● **Instruction**
Reproduce every line of the data below word for word, leaving out the pictures.
-- begin Records to use --
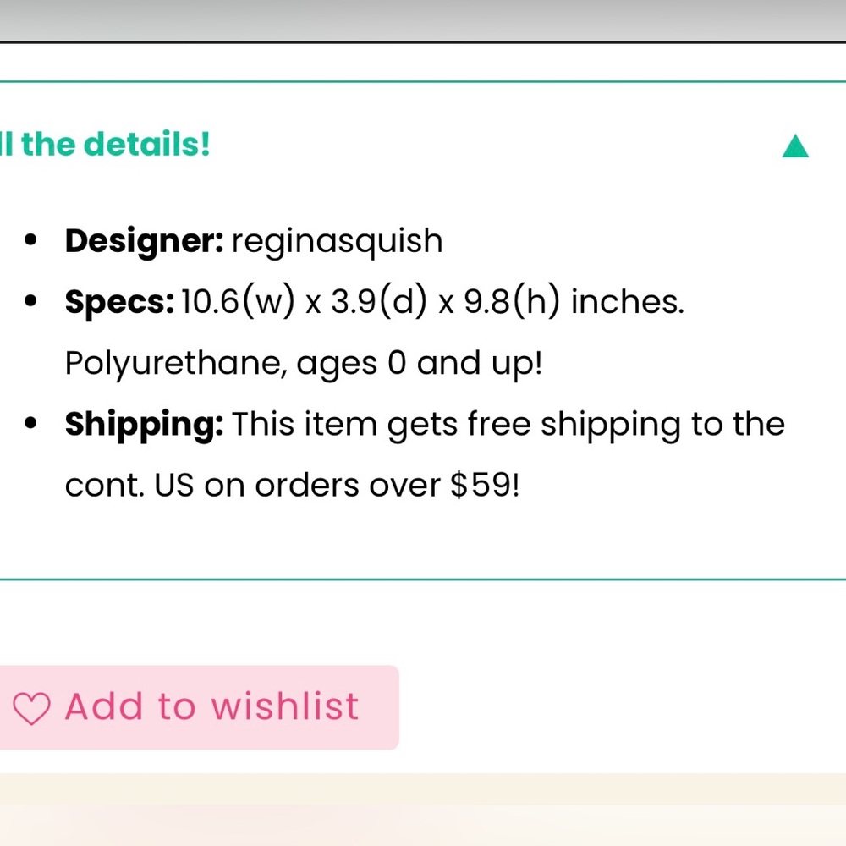Click the heart icon on wishlist button
This screenshot has width=846, height=846.
32,708
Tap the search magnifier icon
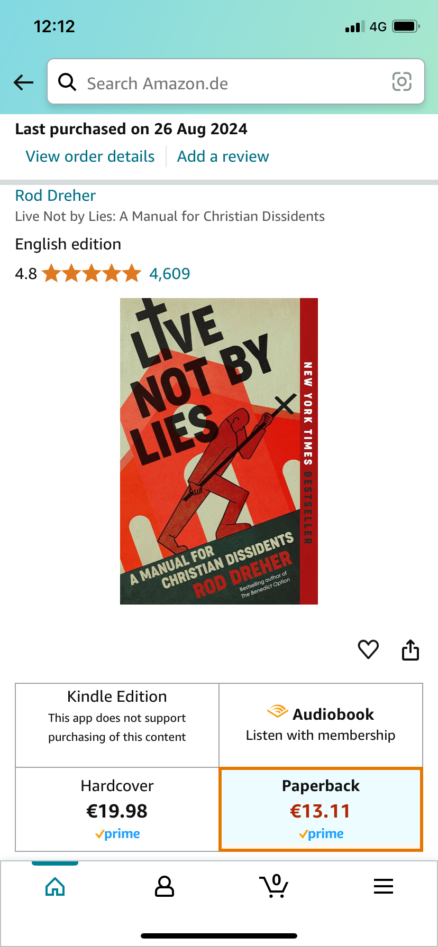Viewport: 438px width, 947px height. tap(67, 82)
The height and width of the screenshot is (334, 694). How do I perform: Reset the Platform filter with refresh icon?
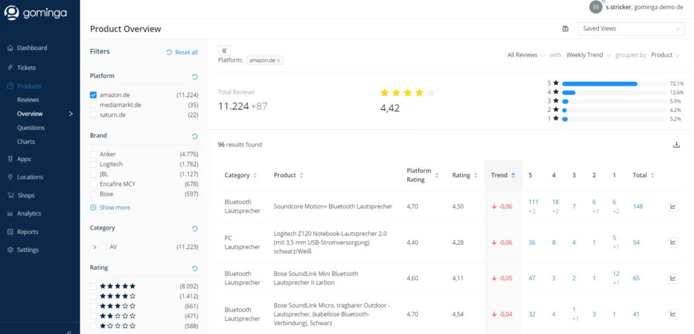[x=194, y=76]
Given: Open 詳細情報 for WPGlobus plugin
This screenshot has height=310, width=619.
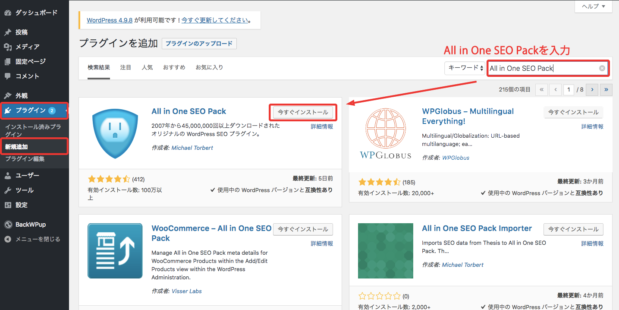Looking at the screenshot, I should click(592, 127).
-- end Records to use --
● **Problem solution**
Click the heart icon on wishlist button
This screenshot has width=846, height=846.
32,708
Tap the search magnifier icon
Viewport: 438px width, 947px height. tap(67, 82)
The height and width of the screenshot is (334, 694). How do I perform: Reset the Platform filter with refresh icon?
[x=194, y=76]
Given: Open 詳細情報 for WPGlobus plugin
This screenshot has height=310, width=619.
Looking at the screenshot, I should click(592, 127).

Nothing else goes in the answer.